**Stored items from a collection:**
++++++++++++++++++++

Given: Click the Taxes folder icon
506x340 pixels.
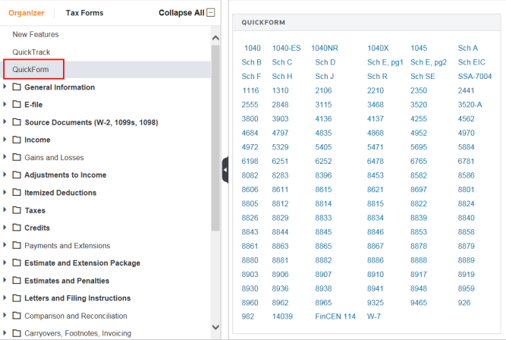Looking at the screenshot, I should tap(17, 210).
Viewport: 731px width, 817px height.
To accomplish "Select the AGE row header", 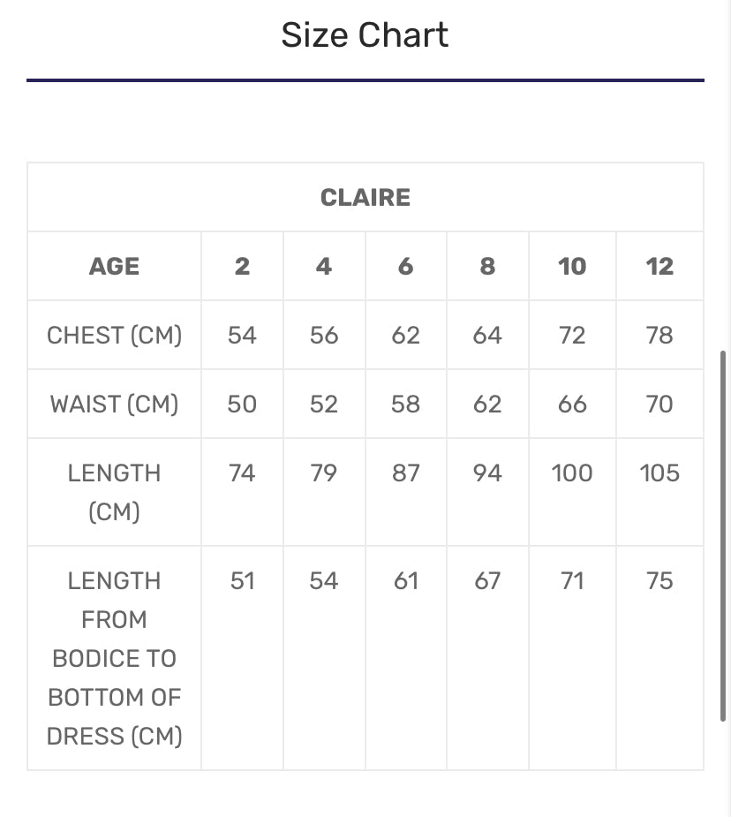I will (114, 266).
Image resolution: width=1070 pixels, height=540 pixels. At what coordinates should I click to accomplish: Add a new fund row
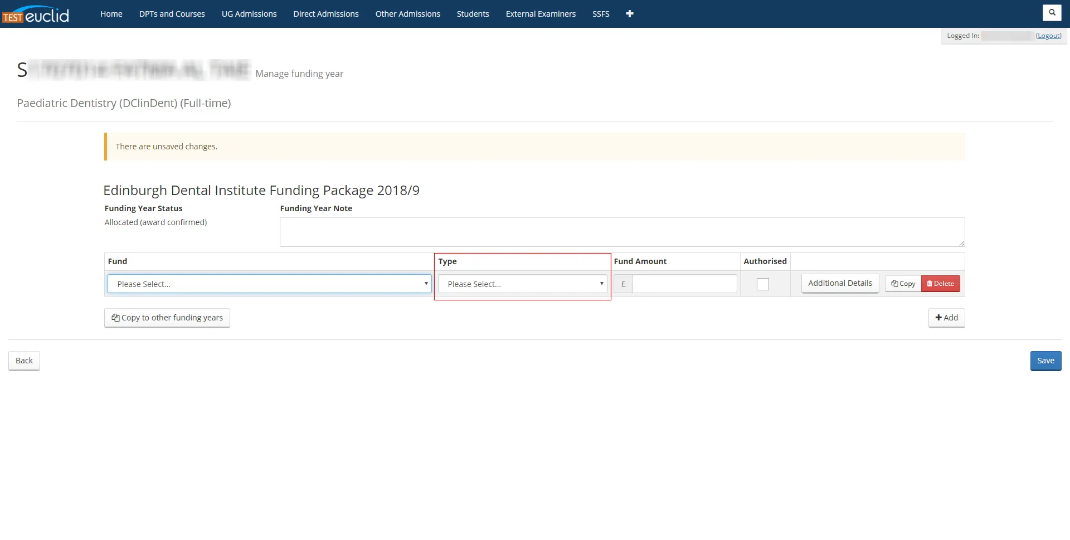[x=946, y=318]
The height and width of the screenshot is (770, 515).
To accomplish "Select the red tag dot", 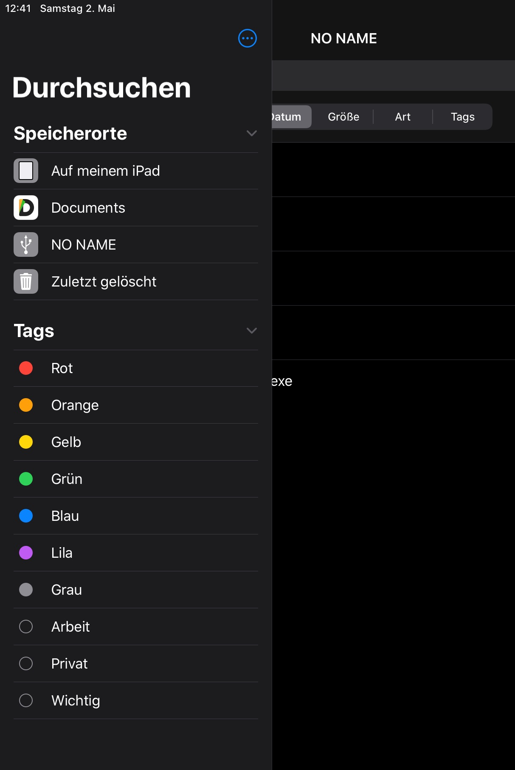I will [26, 368].
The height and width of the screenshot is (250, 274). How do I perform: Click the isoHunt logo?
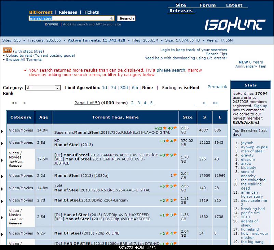235,25
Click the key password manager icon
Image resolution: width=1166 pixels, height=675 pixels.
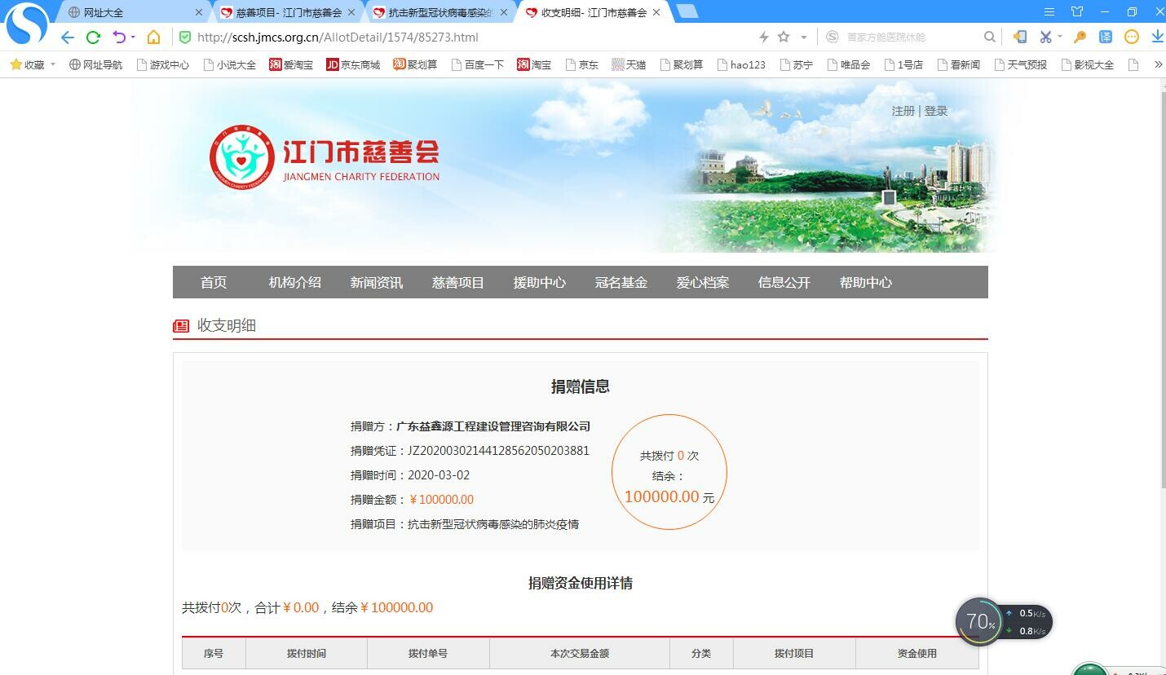point(1080,37)
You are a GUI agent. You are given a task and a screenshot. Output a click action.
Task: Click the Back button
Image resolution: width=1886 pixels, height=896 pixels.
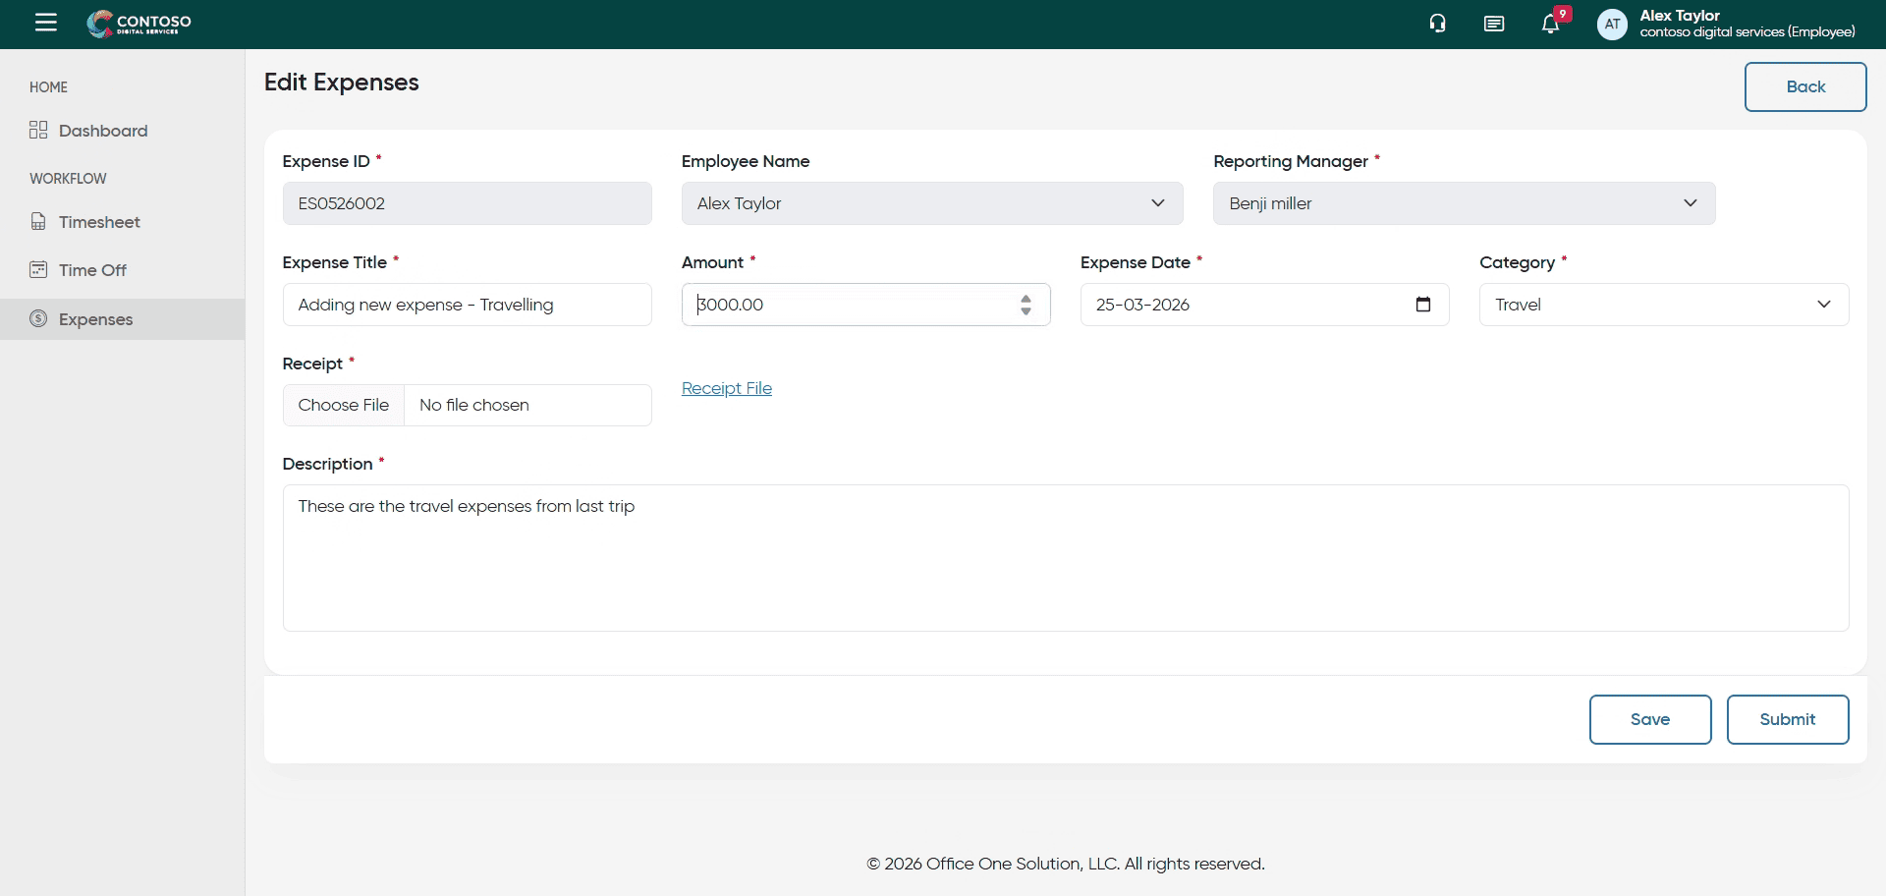point(1804,86)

++++++++++++++++++++

**PROMPT:**
Starting from the records above, filter out all lines except those containing the word "icon".

**EXERCISE OUTPUT:**
Given: Click the Taxes folder icon
Click the key password manager icon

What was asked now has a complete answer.